Put plainly: Dogen refuses the spiritual bypass. He will not let you dodge saṃsara by metaphysical denial, and he will not let you dodge nirvana by metaphysical distance.
When you hold those two together, Buddhist cosmology begins to look less like a museum of ancient beliefs and more like a living mirror. Heaven and hell are not merely “places after death,” and they are not merely “symbols in the mind.” They are the ways worlds form—through causes, conditions, and actions—across time scales we can’t fully measure, including the scale of a single afternoon and, if you accept classical rebirth, the scale of many lifetimes.

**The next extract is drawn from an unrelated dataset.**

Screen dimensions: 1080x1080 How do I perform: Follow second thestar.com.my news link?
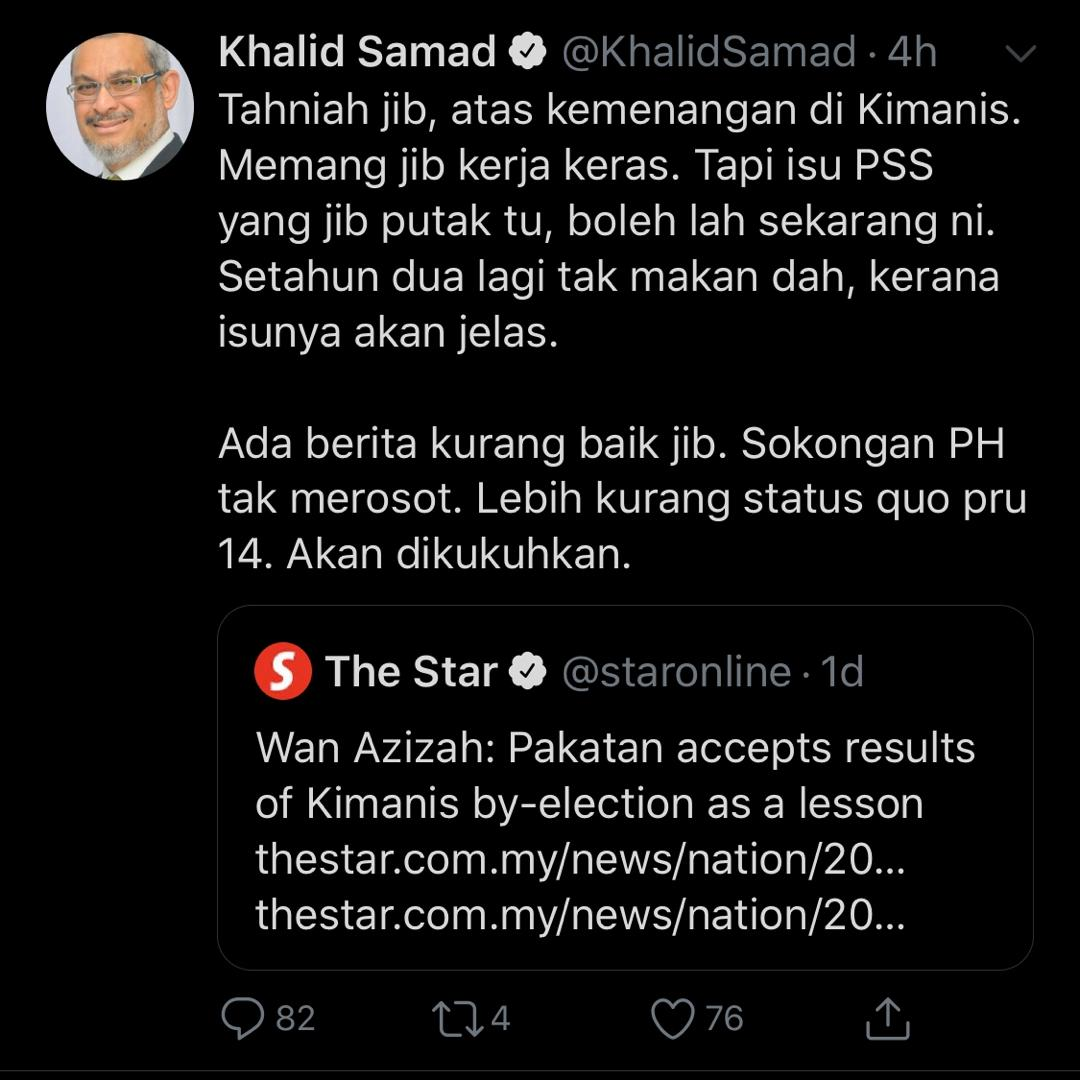(x=580, y=915)
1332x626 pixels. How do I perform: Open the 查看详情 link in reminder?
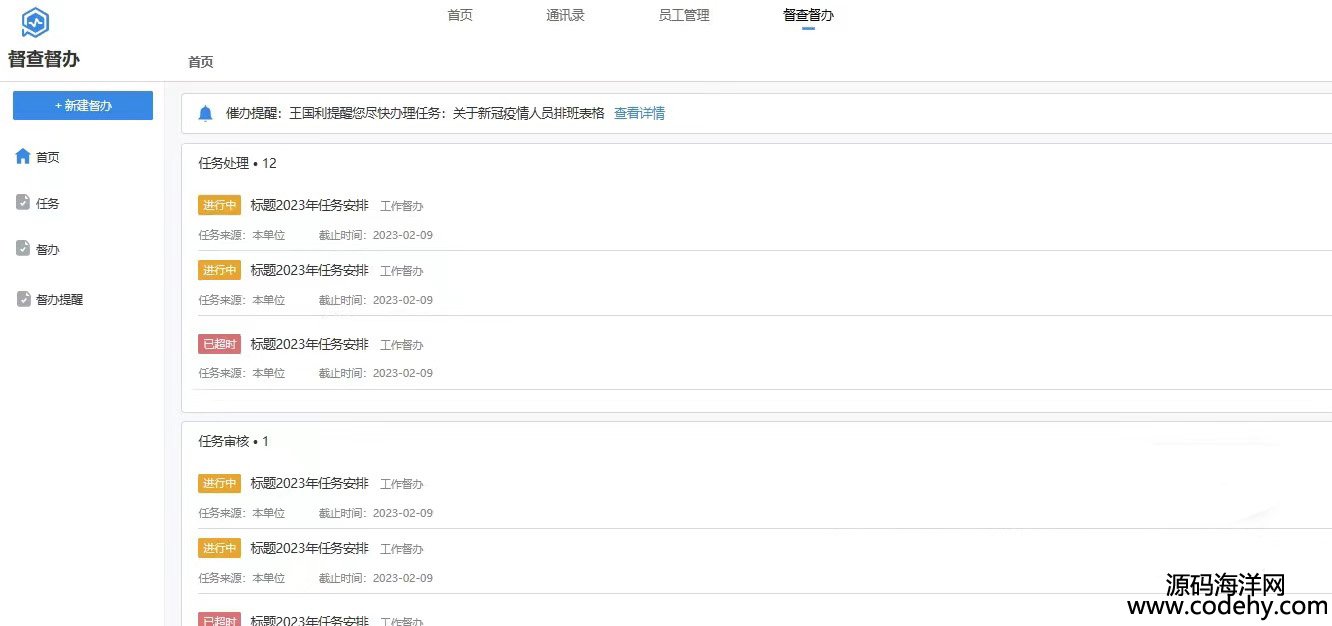(639, 113)
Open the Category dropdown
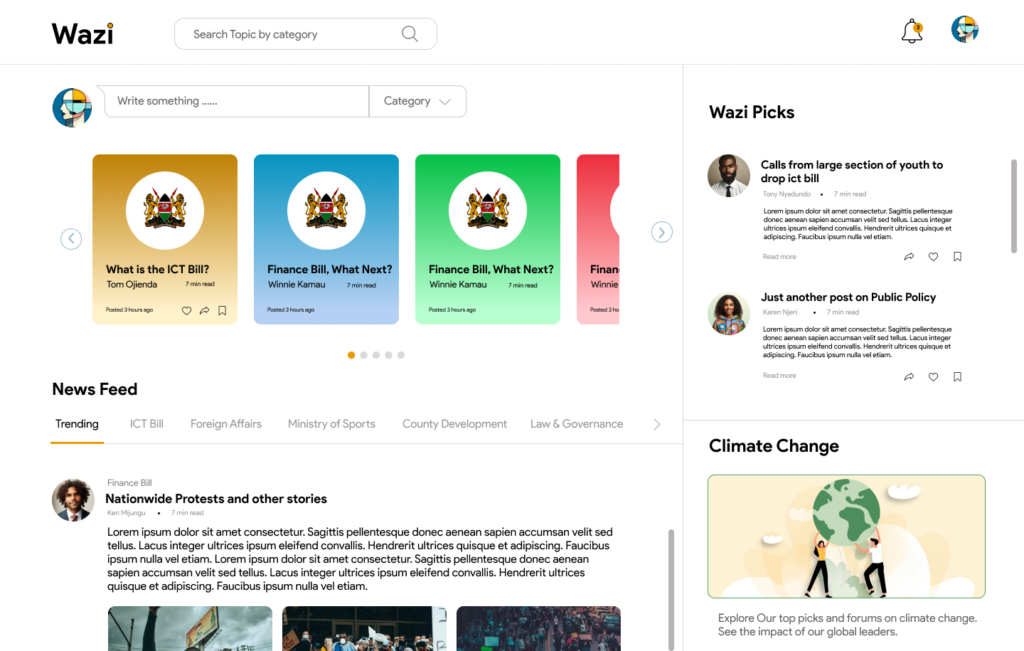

This is also why cosmology matters ethically. If realms are merely “myth,” it becomes easy to treat karma as moral metaphor rather than moral law. If realms are treated as nothing but literal geography, it becomes easy to turn practice into fear-management: “How do I avoid punishment and get reward?” The dharma is trying to save us from both distortions. The early texts use stark imagery to wake us up to the gravity of actions. Zen uses intimate immediacy to wake us up to the present-moment construction of worlds. Neither is meant to be merely “interesting.”
If we’re honest, most of us already know these realms without believing in them. We’ve visited hell in a season of rage or grief. We’ve tasted hungry ghost in an addiction to approval, pleasure, or certainty. We’ve lived as an asura when we couldn’t stop measuring our worth against someone else’s. We’ve known the dull heaviness of the animal realm when life becomes nothing but survival and routine. We’ve also known the subtle trap of heaven—not only joy, but the kind of ease that makes us careless, the kind of comfort that whispers, “You don’t need to practice right now.”
And we’ve known the human realm: the fragile, precious place where suffering is real enough to motivate us, and clarity is possible enough to free us. In classical cosmology, that balance is one reason human birth is considered uniquely valuable for awakening.
So what do we do with all of this in contemporary Zen?
One honest approach is humility. We admit what we can know directly and what we can’t. We acknowledge that the tradition is not embarrassed to speak of rebirth and multiple realms, and that many practitioners across cultures and centuries have taken these teachings as literal features of saṃsara. We also acknowledge that Zen’s great gift is to turn cosmology into practice: to show us that the wheel is not only a future concern but a present activity.
Then we practice in a way that doesn’t require brittle certainty. You don’t have to force belief as a badge of membership, and you don’t have to force disbelief as a badge of sophistication. The question is not “What position do I hold?” but “What view leads to liberation and compassion?” Dogen’s answer, in effect, is: do not deny cause and effect, and do not seek nirvana outside life. If you can live inside those two vows—ethical responsibility and present-moment intimacy—cosmology stops being an argument and becomes a teacher.
A final word: be careful what you do with “symbolic.” Sometimes people say “it’s symbolic” when what they mean is “it doesn’t matter.” But symbols in Buddhism are not decorations; they are skillful means. They are meant to move the heart, shape conduct, and orient the mind toward freedom. The Devadūta imagery is not there to entertain; it is there to wake us up. The Zen insistence that “hell is here” is not there to dismiss the old teachings; it is there to prevent us from postponing our life.
And if you ever feel lost in the metaphysics, Dōgen gives a simple place to stand: don’t look away from your life, and don’t lie about cause and effect. Practice like your actions matter—because they do. Practice like this moment is the gate—because it is.